(Part of a data file)
☆ ☆ ☆ ☆
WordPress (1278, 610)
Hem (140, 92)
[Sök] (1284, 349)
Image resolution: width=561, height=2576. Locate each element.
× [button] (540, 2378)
☆ ☆ ☆ ☆
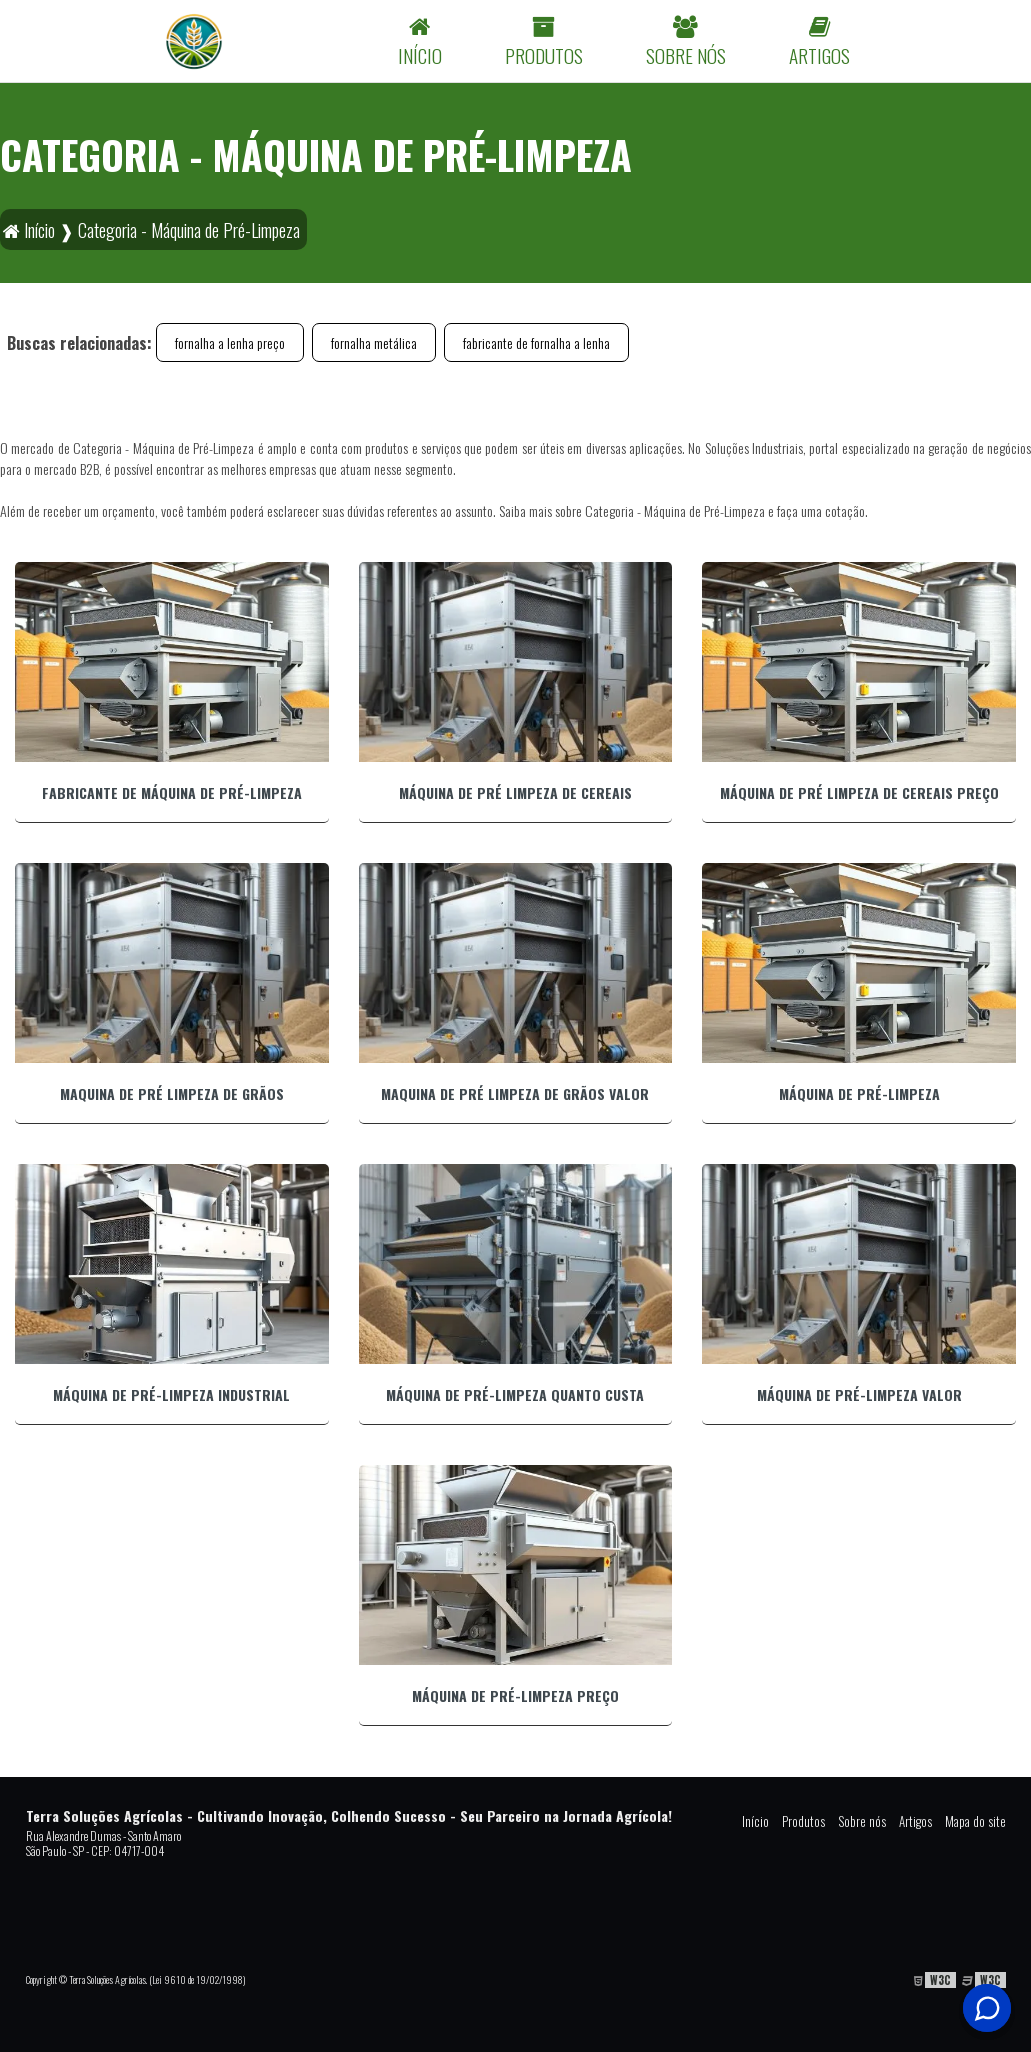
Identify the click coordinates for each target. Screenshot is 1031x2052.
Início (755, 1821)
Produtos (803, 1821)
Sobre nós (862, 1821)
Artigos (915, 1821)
☆ ☆ ☆ ☆
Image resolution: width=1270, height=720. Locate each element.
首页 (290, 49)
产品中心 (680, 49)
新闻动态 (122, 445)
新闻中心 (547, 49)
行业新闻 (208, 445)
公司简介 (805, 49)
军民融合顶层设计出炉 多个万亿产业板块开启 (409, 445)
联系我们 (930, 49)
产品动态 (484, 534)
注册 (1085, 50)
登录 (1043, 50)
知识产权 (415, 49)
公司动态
☆ ☆ ☆ ☆
Task objective => Collect every line from the items that contains the word "Image".

Task solution =>
Image resolution: width=561, height=2576. Locate each element.
Image resolution: width=1270, height=720. Locate each element.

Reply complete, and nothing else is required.